Cena do filme A Garota Radiante. Na imagem, o ator Anthony Bajon aparece tocando uma flauta transversal; ele é um homem branco, com cabelos castanhos e de olhos castanhos-esverdeados, e usa uma camisa bege clara e um colete de tricô marrom. À frente dele, uma moça de pele branca aparece – desfocada – tocando violino.
O irmão de Irène, Igor (Anthony Bajon), também está envolvido com arte: ele é flautista [Foto: Pandora Filmes]

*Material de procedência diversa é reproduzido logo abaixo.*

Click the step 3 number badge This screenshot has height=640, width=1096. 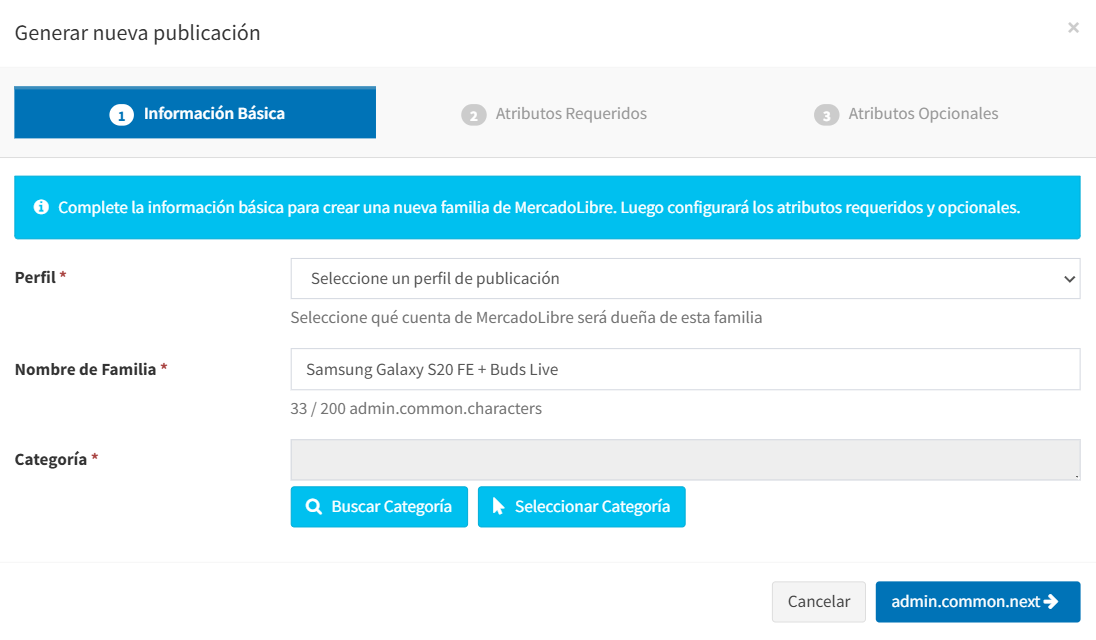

Mesmo com toques sobre os medos e preocupações da época, A Garota Radiante é um filme divertido. Vemos como Irène é jovial, elétrica e espirituosa, com seus dilemas e descobertas normais da fase entre adolescência e idade adulta. Cheia de vida e expressões marcantes, conseguimos observar que a menina foi feita para estar em cima de palcos, sob os holofotes e dentro do teatro – ela é capaz de virar uma estrela cintilante da Quinta Arte. Porém, de um instante para outro, algo acontece com o brilho de Irène: ele se apaga amargamente, deixando um gosto ruim no céu da boca, e fazendo os corações ficarem apertados, cheios de angústia. O longa nos faz ter esperança até seu último minuto, quando percebemos que – em uma época tão inóspita como os anos 40 – a normalidade não é realmente normal, e que tudo pode mudar em um segundo, olhar ou sussurro.